Personally I enjoy fishing. There are many things I find enjoyable about the serenity of being outdoors, the sound of quiet flowing water and the occasional riverbank conversation. What I do not care for, and would guess this goes for most people, is getting fished… hook, line and stinker. I am talking about “DEALS, DEALS, DEALS!!!” the golden ticket promotion that we cannot pass up. The combo deal or limited, one time offers that we would actually lose money from if we said no. After it’s all said and done you only saved a fraction of the promised offer, service was terrible and you are made to feel like you owe someone something because you got a “better price” than family. My biggest frustration does not come with my lack of self control, though it probably should, it is after the fact I realize I have been swindled, wham-boozled, taken for a ride, led astray…you name it.
Make it a real deal
Local business deals are the way to go, don’t get me wrong. Support the local economy, strengthen your community, and create friendships and business networks. But in my mind, deals are suppose to be just that… not just to get you in the door with shock and awe eye candy savings but provide you with a benefit, some sort of reason to choose that business over their competitors. For all of those Groupon, Facebook fan page, text “Deal-O-Thon” to 55555 or other quick fix marketing efforts promising to save you an arm and a leg, remember a few things.
Read the fine print.
Yes, this is elementary and I know everyone presses the “Yes, I read the terms and conditions” button without even attempting to review, but it can save you time and money by identifying lame deals.
Ask the business.
If you are unsure about the savings or the fine print was approaching Twilight status (too long and boring…maybe I read the first book) call the business directly and get the low down. Ask for specific details or exclusions and always get a name, then follow up and reference when using the promo. “I was assured by so & so that…” always goes further than, “Someone told me I could…”
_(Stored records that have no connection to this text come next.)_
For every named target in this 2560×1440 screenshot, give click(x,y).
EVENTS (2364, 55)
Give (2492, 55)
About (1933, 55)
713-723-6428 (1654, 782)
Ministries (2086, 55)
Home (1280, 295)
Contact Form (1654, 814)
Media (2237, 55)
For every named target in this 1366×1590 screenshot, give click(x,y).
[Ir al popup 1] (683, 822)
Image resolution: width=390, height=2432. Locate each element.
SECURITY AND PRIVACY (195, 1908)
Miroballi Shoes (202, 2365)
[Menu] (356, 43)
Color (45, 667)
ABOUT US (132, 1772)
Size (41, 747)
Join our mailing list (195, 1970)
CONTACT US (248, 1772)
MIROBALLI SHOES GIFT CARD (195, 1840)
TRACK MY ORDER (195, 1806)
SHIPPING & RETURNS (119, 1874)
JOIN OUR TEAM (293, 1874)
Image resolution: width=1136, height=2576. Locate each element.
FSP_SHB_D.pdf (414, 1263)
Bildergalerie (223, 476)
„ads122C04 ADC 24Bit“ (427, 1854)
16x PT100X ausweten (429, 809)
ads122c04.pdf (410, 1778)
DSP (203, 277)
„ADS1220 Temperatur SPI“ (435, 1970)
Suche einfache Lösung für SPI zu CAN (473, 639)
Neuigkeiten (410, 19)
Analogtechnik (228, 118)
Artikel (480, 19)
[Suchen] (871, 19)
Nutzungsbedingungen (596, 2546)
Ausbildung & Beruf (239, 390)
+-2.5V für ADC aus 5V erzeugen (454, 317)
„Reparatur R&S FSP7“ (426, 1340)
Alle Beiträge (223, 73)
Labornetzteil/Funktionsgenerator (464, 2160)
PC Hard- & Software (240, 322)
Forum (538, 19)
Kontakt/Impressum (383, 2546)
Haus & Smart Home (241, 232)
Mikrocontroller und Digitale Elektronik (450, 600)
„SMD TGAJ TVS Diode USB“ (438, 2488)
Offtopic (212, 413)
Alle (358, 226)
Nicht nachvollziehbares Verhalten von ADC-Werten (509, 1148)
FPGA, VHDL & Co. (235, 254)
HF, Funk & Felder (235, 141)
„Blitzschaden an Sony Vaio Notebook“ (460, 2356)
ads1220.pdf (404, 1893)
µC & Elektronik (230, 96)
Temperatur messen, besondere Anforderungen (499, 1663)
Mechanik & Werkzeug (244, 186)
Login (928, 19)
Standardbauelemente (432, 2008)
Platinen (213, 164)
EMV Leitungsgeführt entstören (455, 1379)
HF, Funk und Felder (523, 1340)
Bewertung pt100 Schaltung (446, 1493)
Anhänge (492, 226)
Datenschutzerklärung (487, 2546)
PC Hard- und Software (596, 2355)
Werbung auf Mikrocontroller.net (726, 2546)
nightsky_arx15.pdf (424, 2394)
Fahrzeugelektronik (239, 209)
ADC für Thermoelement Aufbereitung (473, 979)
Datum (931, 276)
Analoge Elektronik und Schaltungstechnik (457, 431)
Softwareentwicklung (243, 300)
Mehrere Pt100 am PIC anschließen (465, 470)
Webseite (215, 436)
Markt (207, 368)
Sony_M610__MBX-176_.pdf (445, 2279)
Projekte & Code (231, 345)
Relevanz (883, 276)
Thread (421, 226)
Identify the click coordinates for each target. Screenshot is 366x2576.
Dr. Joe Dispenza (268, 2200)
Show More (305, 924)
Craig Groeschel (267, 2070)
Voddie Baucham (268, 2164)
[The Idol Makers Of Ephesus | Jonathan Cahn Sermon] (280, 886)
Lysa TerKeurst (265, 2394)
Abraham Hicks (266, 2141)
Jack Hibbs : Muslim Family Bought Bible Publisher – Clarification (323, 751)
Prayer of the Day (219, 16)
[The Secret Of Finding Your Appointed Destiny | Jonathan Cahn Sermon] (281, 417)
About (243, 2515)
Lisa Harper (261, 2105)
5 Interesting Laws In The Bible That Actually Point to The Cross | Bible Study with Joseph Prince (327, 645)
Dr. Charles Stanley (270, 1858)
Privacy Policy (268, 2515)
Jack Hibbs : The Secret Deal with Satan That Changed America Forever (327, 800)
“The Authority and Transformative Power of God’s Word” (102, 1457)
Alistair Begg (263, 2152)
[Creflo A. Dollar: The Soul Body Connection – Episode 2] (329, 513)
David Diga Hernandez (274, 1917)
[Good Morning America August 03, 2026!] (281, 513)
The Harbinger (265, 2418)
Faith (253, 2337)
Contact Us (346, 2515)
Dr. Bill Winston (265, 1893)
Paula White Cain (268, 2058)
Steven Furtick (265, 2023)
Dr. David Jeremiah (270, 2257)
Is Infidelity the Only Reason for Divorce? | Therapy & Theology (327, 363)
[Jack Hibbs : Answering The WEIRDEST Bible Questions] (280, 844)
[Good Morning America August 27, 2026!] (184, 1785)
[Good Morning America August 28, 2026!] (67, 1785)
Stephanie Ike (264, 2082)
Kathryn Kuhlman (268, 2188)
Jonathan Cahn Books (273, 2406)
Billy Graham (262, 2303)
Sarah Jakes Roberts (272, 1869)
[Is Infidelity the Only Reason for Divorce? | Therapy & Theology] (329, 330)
Feedback, feedback, feedback.
Don’t be shy, share your experience. Social media is such a great tool for spreading the word about pretty much everything, make it a point to share and compare. Instead of just sharing frustrations with friends and digital connections, make sure the business knows as well. You shouldn’t expect change if what you want to change goes unknown. Good promotions as well, let them know what worked and why more deals would be worth your while.
Vote with your wallet.
This can be the most influential tool when dealing with lame deal offering establishments. You have taken the chance on spending $30 to save 50% which ended up being 20% after the minimum purchase, Tuesday-Thursday after 6:45 pm only, not to be combined with any other promotions, at manager’s discretion, red tape and bend over backwards restrictions. Business is business; you understand the rules but after your feedback about the false or over-stated claims was blown off to put it lightly, spend your time, money and patience elsewhere. Maybe the cost is a little higher at their competitors or the closest location is a little out of your way, but try it out and remind businesses that your patronage needs to be earned and respected. Give some insight about your frustrations with the new business and hopefully they will do what they can to avoid making the same mistakes.
To bring it back to my theme of fishing, try to look at it from this perspective. Catch and eat or catch and release? Do you want to support businesses going for the one time catch with a “just get ‘em in the door” mentality or would you prefer to frequent establishments that care long term and want you as a return customer? I choose catch and release.